John D. Rockefeller built his mansion on the banks of the Hudson River in New York.
So did Andrew Carnegie and Jay Gould, the financier.
In 1918, a new neighbor arrived who caused quite a buzz in the community. She was Madam C.J. Walker, an African-American woman who was one of the richest and most successful businesswomen in the nation. CBS News Correspondent Randall Pinkston reports for CBS News Sunday Morning.
Let other mansions hide behind fences and shrubs, but not Villa Lewaro. Madam Walker built her mansion right on the road, where every passerby could see what she had accomplished.
"When she first started building, people thought she was somebody's maid or something, even though she arrived in her chauffeur-driven limousine," says A'Lelia Bundles, Madam Walker's great-great-granddaughter.
Villa Lewaro was Madam Walker's last home, a long way from her first. As Bundles explains in a speech at Radcliffe, "She was born Sarah Breedlove on a plantation in Delta, Louisiana, where her parents had been slaves. At 14, she married to get a home of her own, to get away from a cruel brother-in-law with whom she was living. At 17, she had her only child, A'Lelia, who I'm named after."
Bundles is the author of a new biography of Madam Walker titled On Her Own Ground.
"She was using her money symbolically when she built Villa Lewaro," explains Bundles. "There were people who criticized her, who said, 'Why are you spending all of this money? And this is conspicuous consumption. She countered by telling them, 'I am building this home so that I can show young black boys and girls all the possibilities.' This house was built, as she said, with Negro money."
Her first two products were vegetable shampoo and Wonderful Hair Grower. The story goes that she invented Wonder Hair Grower to treat her own bald spots. But she also had used a similar product when she was working for an entrepreneur named Annie Poro.
But the question is, did her hair grow because of Madam Poro's products, or did her hair grow because of her own discovery? The answer, according to Bundles, "We'll never know."
Madam Walker had no formal education, but she knew the value of marketing, of selling inspiration as well as a product, and she knew how to weave a story that would appeal to potential customers.

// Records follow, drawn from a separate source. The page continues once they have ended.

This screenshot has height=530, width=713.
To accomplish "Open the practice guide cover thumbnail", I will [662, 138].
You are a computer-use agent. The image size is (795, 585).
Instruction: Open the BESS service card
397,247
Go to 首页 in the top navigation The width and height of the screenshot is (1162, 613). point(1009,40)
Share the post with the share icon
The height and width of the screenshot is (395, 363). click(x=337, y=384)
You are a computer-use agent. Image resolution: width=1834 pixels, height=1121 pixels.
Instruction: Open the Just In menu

Says Bundles, "She said she was so embarrassed by her appearance that she prayed to God for a solution. And then, she said, three nights in a row, a big, black man came to her in a dream and told her what to mix up for her hair."

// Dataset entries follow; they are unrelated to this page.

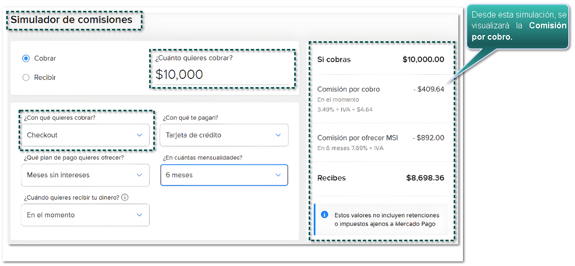Click the green tooltip callout about Comisión por cobro
Screen dimensions: 575x266
(x=519, y=27)
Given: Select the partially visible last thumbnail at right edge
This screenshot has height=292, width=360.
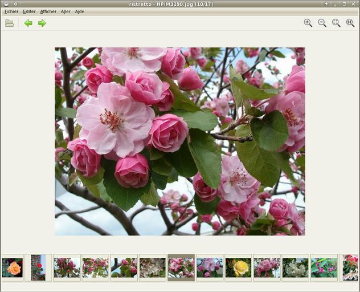Looking at the screenshot, I should (x=351, y=267).
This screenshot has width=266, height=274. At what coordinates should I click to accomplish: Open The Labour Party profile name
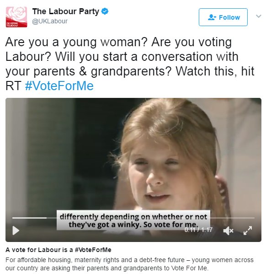pyautogui.click(x=65, y=11)
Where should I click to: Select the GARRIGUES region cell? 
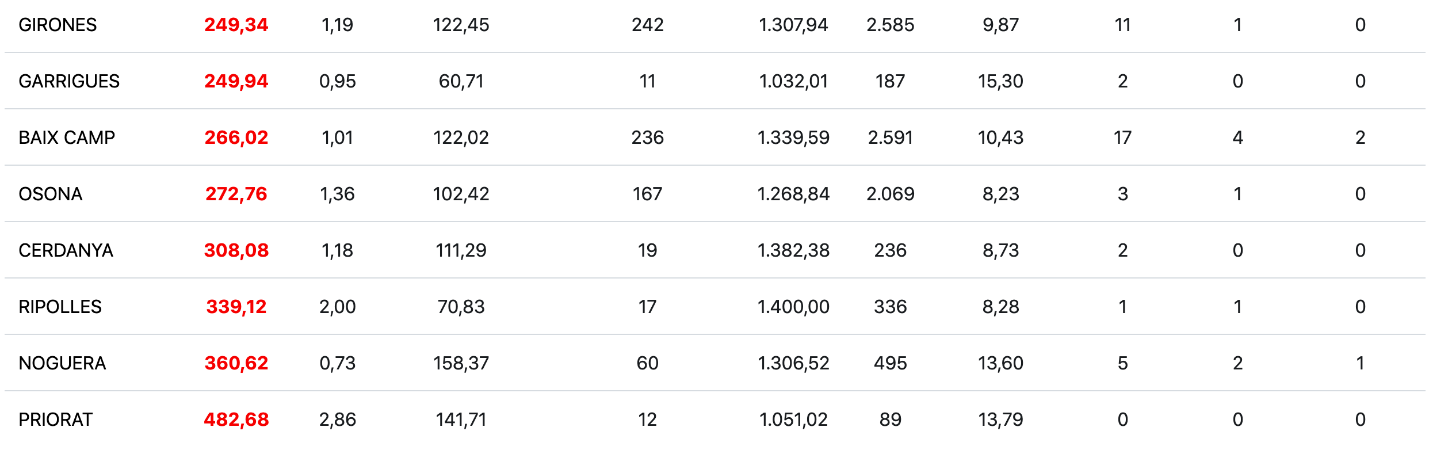coord(69,81)
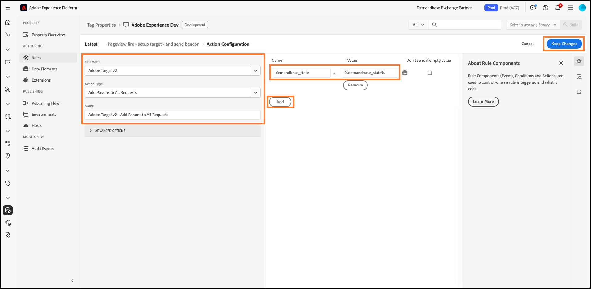The width and height of the screenshot is (591, 289).
Task: Close the About Rule Components panel
Action: click(x=561, y=63)
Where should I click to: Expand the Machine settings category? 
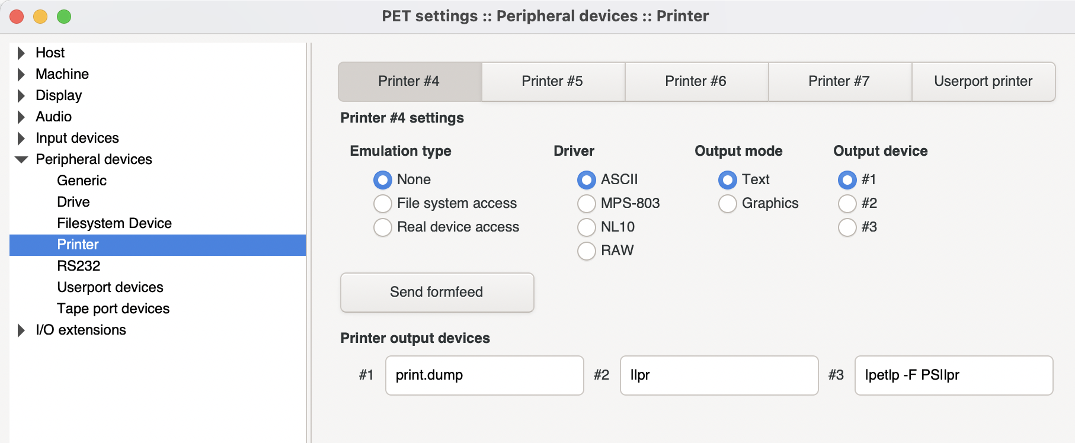coord(21,75)
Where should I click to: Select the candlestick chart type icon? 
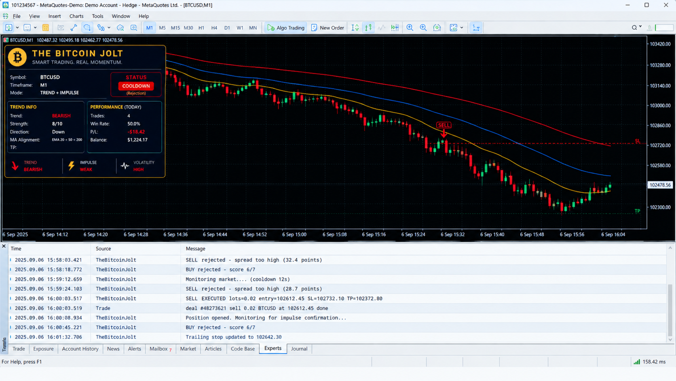(x=368, y=28)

After graduating from Radcliffe, Bundles became a network news producer, for years telling other people's stories. Now, she tells her family's story to women like Trica Keaton who had nevr heard of Madam Walker.
"This is part of our history, part of the legacy of America," she says. "Surely it's in all of our interest to know something, just a little bit about someone who is an icon."
Michelle Taylor Jones is a banker: "I think it's time for people to know, not just Madam's name, but her history, and her legacy, and what it takes to become a successful business owner."
One of Bundles' favorite stories is Madam Walker's persistence in getting the attention of Booker T. Washington. The most influential black leader of his day, Washington had ignored her at a 1912 business conference.
"She waited for the final banker to make his remarks, stood at her seat...and said, 'Surely, you're not going to shut the door in my face. I am a woman who came from the cotton fields of the south. From there, I was promoted to the washtub...and from there, I promoted myself to the business of manufacturing hair goods and preparations... I have built my own factory on my own ground.'"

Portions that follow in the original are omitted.